Although Experiment I has a high accuracy, the number of rules created was too large (i.e., a low coverage) to be clinically useful. Experiment II found a smaller rule set (i.e., higher coverage) so that more patients were covered per rule. This is much better for use in a clinical setting. The characteristics found important in Experiment II were total cholesterol, smoking history, presence of coronary artery disease, the SCORE risk index, and mitral valve regurgitation. Notice, several of these variables do not have p-values < 0.1. Comparison of the two approaches indicates that those features with the best individual predictive power may not combine to make the best overall classifier, and a more thorough search of feature subsets should be attempted.

V. Conclusion

Among the classifiers tested, Experiment I had the highest accuracy, but also had an unacceptably low coverage of the dataset, making it of little clinical use. Experiment II, being derived from the entire database of variables, had a high coverage while still performing well with an accuracy of 87%, a sensitivity of 58.5%, and a specificity of 96.5%. This method seems to identify, with high accuracy, those patients who do not need AF prophylaxis.

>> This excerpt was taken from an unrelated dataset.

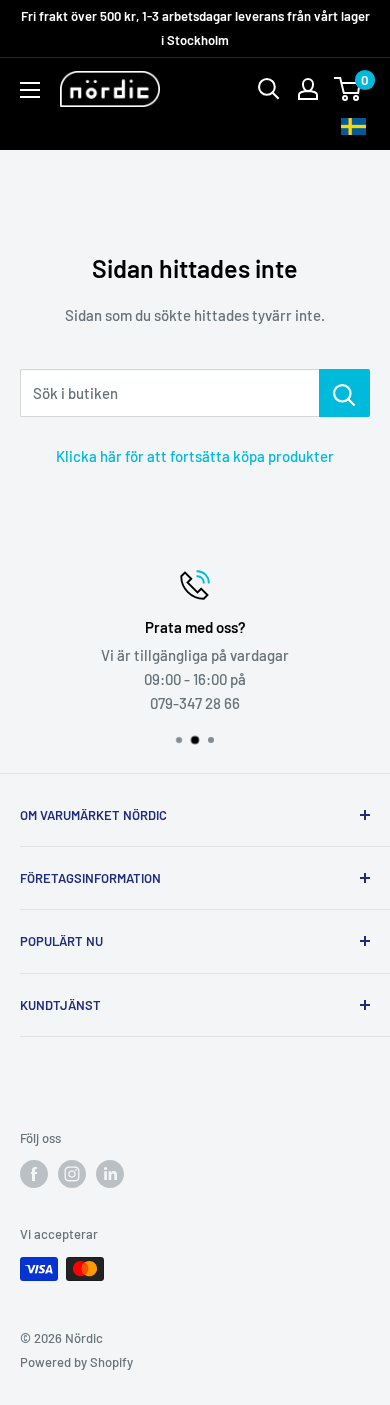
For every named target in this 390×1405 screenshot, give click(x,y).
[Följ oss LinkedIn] (110, 1174)
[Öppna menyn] (30, 90)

The variables selected using univariate analysis and those selected for the best overall set differ significantly, though smoking history appears prominently in all models. This variable selection contrast shows the importance of testing feature subsets and discourages the practice of simply combining the best individual predictors. In this case, the most predictive set of features for post-op AF was total cholesterol, smoking history, presence of coronary artery disease, the European Society of Cardiology’s SCORE risk index, and the presence of mitral valve regurgitation.

One limitation of this study is the missing data in this data set that had to be filled, which could have changed the overall data topography. This situation, though not ideal, is typical in this type of medical study. The discretization thresholds for variables are very important to this type of classifier and, though selected with care, might not have yielded maximum classification potential. We plan to implement several methods for the optimum discretization thresholds as well as try several new methods for the determination of the reducts.

In future work, a Bayesian network will be investigated for classification in order to provide the doctor with probabilistic reasoning on the prediction output. This is information that rule-based classifiers do not provide. Additionally, we will be implementing these methods with the inclusion of the features derived from the patients’ ECG data. This includes the segmentation of the ECG signal into its morphological components after the identification of its fiducial points. Then, time, frequency, wavelet, symbolic, and information domain features can be calculated on each segments as well as the whole. In addition, typical heart rate variability measures can be added to determine the sympathetic nervous system’s deviation prior to AF [11]. These ECG features combined with the demographic and clinical measures promise to offer an abundance of information previously missed in piecemeal investigation, thereby resulting in a user-friendly, robust, AF risk stratification architecture which could change the field of medical diagnostics.